Congress ignores biggest security risk: climate change

By Jonathan Marshall | January 16, 2018

Just two weeks before Christmas, President Trump signed into law the 2018 National Defense Authorization Act, a nearly $700 billion wish list of Pentagon programs. Running about $90 billion above last year’s total budget, it sent a powerful message to voters that Congress and the White House won’t let anyone mess with American security.

But as conservatives used to remind us, throwing money at programs doesn’t guarantee good outcomes. Spending billions of dollars on missile defense systems that still have serious operational flaws and test failures, and billions of dollars more to “modernize” our already oversize stockpile of city-busting nuclear warheads, should make Americans feel poorer, not more secure.

Moreover, there are good reasons to question just how committed Congress and the president really are to protecting our nation’s security.

Just days earlier, for example, Trump signed into law a GOP tax overhaul that will increase the national debt by at least $1 trillion over the next decade — hardly a sign of serious intent to keep paying for a robust and sustainable national defense.

The tax bill also included provisions that run directly counter to U.S. national security interests, as delineated in the defense authorization act itself. The latter act states, “It is the sense of Congress that climate change is a direct threat to the national security of the United States and is impacting stability in areas of the world both where the United States Armed Forces are operating today, and where strategic implications for future conflict exist.”

The act also warns that rising sea levels “will threaten the operations of more than 128 United States military sites,” that permafrost melting is jeopardizing “radar and communication installations, runways, seawalls, and training areas” in the Arctic, and that drought-fed wildfires have damaged “roads, runways, and buildings on military bases” in the Western United States.

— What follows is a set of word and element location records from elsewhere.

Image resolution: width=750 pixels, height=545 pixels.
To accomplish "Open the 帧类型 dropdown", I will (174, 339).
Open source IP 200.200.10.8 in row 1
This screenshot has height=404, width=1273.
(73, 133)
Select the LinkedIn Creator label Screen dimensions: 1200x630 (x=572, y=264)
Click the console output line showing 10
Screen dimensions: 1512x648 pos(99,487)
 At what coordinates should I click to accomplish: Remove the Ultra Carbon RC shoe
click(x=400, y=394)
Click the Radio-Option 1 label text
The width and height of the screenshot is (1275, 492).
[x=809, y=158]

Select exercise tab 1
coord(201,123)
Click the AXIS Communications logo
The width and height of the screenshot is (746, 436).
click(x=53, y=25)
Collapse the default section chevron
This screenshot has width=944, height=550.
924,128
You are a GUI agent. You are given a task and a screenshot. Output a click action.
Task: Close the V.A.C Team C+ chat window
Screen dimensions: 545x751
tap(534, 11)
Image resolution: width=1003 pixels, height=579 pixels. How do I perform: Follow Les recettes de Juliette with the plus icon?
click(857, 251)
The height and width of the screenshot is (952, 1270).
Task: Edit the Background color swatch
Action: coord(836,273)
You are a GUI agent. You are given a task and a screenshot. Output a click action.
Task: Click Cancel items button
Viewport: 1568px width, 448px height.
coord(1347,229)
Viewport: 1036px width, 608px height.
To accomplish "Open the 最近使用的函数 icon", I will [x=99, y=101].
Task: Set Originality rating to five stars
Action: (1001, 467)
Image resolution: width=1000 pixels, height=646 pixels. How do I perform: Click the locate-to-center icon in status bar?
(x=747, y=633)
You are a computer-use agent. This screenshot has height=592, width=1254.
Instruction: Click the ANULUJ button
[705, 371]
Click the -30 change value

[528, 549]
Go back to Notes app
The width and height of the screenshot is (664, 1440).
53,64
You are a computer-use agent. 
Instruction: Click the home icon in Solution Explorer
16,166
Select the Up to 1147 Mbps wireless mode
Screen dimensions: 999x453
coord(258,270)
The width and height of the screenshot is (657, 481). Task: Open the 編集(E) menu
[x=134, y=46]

Yet in the recent tax bill, Congress for the first time approved oil drilling in the pristine Arctic National Wildlife Refuge. Promoting greater use of fossil fuels can only accelerate the threat of global warming, which contributed to storms and fires that cost the United States a record $300 billion in 2017, according to a recent analysis issued by the National Oceanic and Atmospheric Administration.

In addition, the Washington Post reports, “Congressional Republicans allowed a tax on oil companies that generated hundreds of millions of dollars annually for federal oil-spill response efforts to expire” at the beginning of the year, “a move that amounts to another corporate break in the wake of lawmakers’ sweeping tax overhaul late last month.”

If allowed to stand, this 9-cents-per-barrel tax break on domestic and imported crude oil will give another boost to the production of fossil fuels just when carbon dioxide levels in the Earth’s atmosphere are accelerating at an unprecedented rate, with potentially dire consequences.

In a letter sent to Trump on Jan. 11, a bipartisan group of 106 members of the House of Representatives asked him to heed the “direct threat to America’s national security and to the stability of the world at large” posed by climate change. In particular, they decried the failure of his administration’s National Security Strategy report, issued in December, to address the issue.

They were right, of course, to sound the alarm. But trying to convince Trump, who once derided global warming as a Chinese hoax, is a losing battle. Reminding him that “failing to address this threat … discredits those who deal in scientific fact” ignores the Trump administration’s consistent record of attacking science, even blocking federal climate researchers from publicly presenting their findings.

The signers should, instead, be directing their fire at colleagues who profess to be conservative patriots while continuing to put America’s security at risk by sabotaging programs to address the dangers of climate disruption.

The U.S. military has understood for years now that climate change is a national security issue. It’s long overdue for our representatives in Congress to stop denying the obvious and get on with finding solutions.

Jonathan Marshall is former economics editor of the San Francisco Chronicle and a climate activist living in Marin County.